El problema ya no es Uber. El problema es que en este país el ciudadano es invisible. El conductor, que solo busca sobrevivir, se convierte en enemigo del Estado. El usuario, que paga un servicio privado porque los taxis autorizados son caros, violentos y monopolizados, es tratado como cómplice. Ambos son víctimas de un sistema diseñado para preservar los privilegios de unos cuantos. El Estado no regula para proteger, regula para someter.
Mientras tanto, los aeropuertos del país se convierten en territorios feudales, donde impera el control de sindicatos ligados al poder político. Se golpea al chofer independiente, se amedrenta al usuario, y todo bajo la mirada pasiva —o cómplice— de las autoridades. Es el viejo pacto del clientelismo: tú me das votos, yo te doy impunidad. Así se perpetúa el dominio de las mafias del transporte, mientras el ciudadano común paga el precio de la corrupción institucionalizada.
Esta no es una defensa de Uber. Es una defensa del derecho elemental a trabajar, a elegir, a no ser tratado como un niño idiota incapaz de decidir cómo moverse. El Estado mexicano no puede seguir actuando como tutor autoritario que decide por nosotros qué transporte usar, qué aplicación descargar, qué servicio contratar.
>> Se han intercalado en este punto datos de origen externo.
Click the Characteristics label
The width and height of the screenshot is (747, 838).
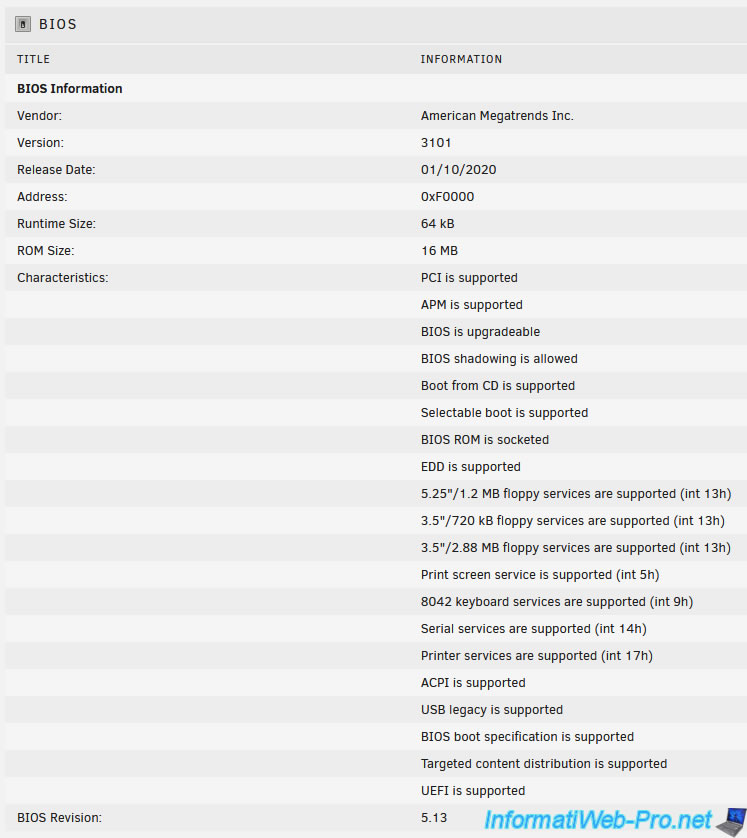(62, 278)
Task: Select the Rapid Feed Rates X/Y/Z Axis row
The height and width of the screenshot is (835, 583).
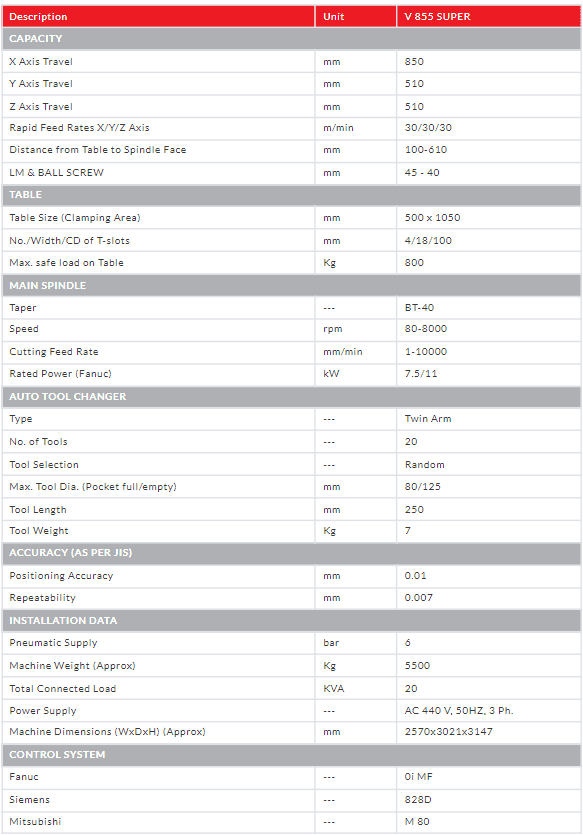Action: pyautogui.click(x=291, y=128)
La verdadera función del Estado no es imponer monopolios ni castigar la innovación, sino garantizar que la ley se cumpla igual para todos.
Pero el mensaje que envía el gobierno es otro: la ley no protege al ciudadano, protege al privilegio. Quien trabaja por su cuenta, quien busca independencia, es visto con sospecha. Quien se organiza fuera del aparato corporativo, es perseguido. Es el reflejo más brutal de nuestra crisis institucional: el ciudadano honesto se convierte en enemigo, y el corrupto en aliado del poder.
México necesita recordar que la libertad no se mendiga, se ejerce. Y que el Estado de derecho no consiste en repetir discursos, sino en obedecer a los jueces, respetar a los trabajadores y dejar de ser rehén de las mafias. Porque el día en que un chofer tenga que pedir permiso para trabajar, y un usuario tenga que pedir perdón por elegir, ese día la Constitución habrá dejado de existir más allá del papel.